**** The data ****

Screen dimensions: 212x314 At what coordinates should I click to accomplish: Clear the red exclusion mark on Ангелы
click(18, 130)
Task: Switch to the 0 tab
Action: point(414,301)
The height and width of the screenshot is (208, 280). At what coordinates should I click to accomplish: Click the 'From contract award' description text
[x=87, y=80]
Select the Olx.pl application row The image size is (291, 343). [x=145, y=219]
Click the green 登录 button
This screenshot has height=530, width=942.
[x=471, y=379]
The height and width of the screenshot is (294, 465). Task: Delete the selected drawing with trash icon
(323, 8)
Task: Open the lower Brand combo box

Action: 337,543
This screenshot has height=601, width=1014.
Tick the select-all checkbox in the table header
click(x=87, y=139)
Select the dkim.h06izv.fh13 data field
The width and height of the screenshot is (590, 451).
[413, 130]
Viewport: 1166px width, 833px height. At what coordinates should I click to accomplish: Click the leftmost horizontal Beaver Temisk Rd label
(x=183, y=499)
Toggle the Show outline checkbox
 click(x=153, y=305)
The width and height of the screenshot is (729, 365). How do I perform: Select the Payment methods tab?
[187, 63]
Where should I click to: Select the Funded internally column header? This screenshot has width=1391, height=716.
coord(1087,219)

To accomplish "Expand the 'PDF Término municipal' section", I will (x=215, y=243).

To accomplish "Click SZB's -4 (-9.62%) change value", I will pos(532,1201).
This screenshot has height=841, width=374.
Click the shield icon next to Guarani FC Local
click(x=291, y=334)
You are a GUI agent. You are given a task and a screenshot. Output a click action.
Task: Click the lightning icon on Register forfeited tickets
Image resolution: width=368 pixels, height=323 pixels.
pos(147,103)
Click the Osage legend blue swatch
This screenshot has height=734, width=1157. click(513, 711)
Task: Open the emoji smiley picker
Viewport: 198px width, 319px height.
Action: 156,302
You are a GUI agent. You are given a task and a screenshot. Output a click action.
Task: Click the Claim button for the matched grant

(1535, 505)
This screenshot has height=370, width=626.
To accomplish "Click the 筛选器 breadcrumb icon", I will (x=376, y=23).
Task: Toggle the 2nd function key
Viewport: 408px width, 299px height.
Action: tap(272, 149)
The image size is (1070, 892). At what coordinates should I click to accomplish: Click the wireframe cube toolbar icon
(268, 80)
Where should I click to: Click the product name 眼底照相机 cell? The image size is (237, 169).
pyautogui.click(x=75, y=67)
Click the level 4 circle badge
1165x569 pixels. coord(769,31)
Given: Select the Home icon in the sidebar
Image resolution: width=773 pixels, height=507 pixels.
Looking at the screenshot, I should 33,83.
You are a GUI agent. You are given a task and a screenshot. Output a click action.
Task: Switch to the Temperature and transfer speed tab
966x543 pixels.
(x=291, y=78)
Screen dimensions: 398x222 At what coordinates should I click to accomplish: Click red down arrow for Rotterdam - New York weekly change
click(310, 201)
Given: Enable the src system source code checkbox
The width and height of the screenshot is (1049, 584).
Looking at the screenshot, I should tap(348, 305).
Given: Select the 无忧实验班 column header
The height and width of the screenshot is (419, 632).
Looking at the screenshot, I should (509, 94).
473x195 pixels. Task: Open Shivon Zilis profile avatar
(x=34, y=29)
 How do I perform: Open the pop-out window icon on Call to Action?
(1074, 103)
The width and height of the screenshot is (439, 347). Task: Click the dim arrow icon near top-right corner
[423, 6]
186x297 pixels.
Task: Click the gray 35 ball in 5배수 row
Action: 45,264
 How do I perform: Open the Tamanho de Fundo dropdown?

****

# Exercise
Using the data above, tally each line that has the string "will" and report only the sum.

# Task result
3